What Should I Do If the Message "Failed to CREATE_FILE" Is Displayed in the Restarted Tasks When Data Is Inserted Into the Dynamic Partition Table?

Question

When inserting data into the dynamic partition table, a large number of shuffle files are damaged due to the disk disconnection, node error, and the like. In this case, why the message Failed to CREATE_FILE is displayed in the restarted tasks?

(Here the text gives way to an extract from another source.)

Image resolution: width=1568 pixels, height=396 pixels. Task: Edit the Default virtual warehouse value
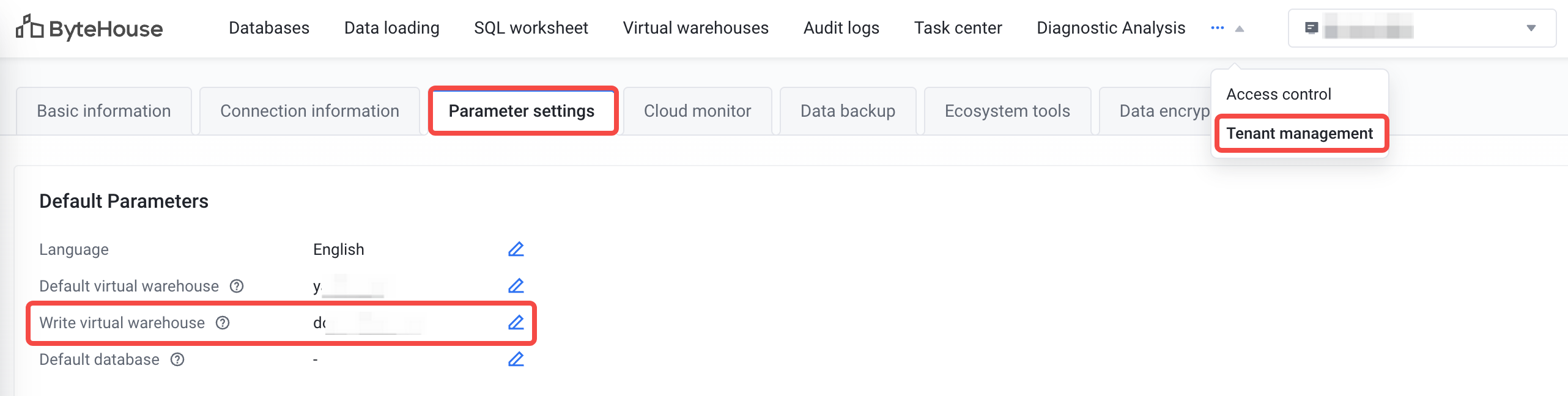(516, 286)
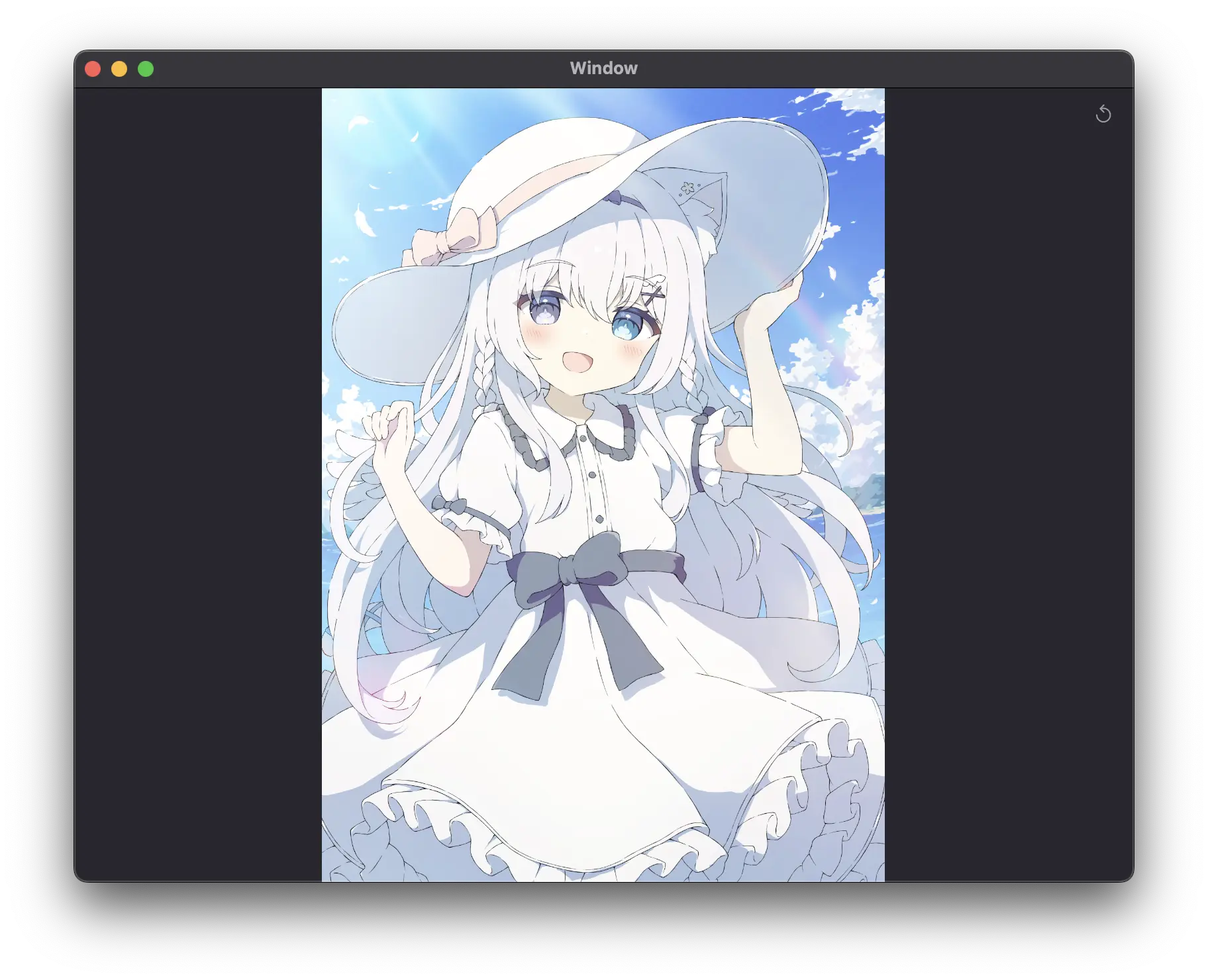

2016-06-25 15:11:31,323 | ERROR | [Executor task launch worker-0] | Exception in task 15.0 in stage 10.1 (TID 1258) | org.apache.spark.Logging$class.logError(Logging.scala:96)
org.apache.hadoop.hive.ql.metadata.HiveException: org.apache.hadoop.ipc.RemoteException(org.apache.hadoop.hdfs.protocol.AlreadyBeingCreatedException): Failed to CREATE_FILE /user/hive/warehouse/testdb.db/we
b_sales/.hive-staging_hive_2016-06-25_15-09-16_999_8137121701603617850-1/-ext-10000/_temporary/0/_temporary/attempt_201606251509_0010_m_000015_0/ws_sold_date=1999-12-17/part-00015 for DFSClient_attempt_2016
06251509_0010_m_000015_0_353134803_151 on 10.1.1.5 because this file lease is currently owned by DFSClient_attempt_201606251509_0010_m_000015_0_-848353830_156 on 10.1.1.6

Answer

The last step of inserting data into the dynamic partition table is to read shuffle files and then write the data to the mapped partition files.

After a large number of shuffle files are damaged, a large number of tasks fail, causing the restart of jobs. Before the restart of jobs, Spark closes the handles that write table partition files. However, the HDFS cannot process the scenario of batch tasks closing handles. After tasks restart next time, the handles are not released in a timely manner on the NameNode. As a result, the message Failed to CREATE_FILE is displayed.

This error only occurs when a large number of shuffle files are damaged. The tasks will restart after the error occurs and the restart can be completed within milliseconds.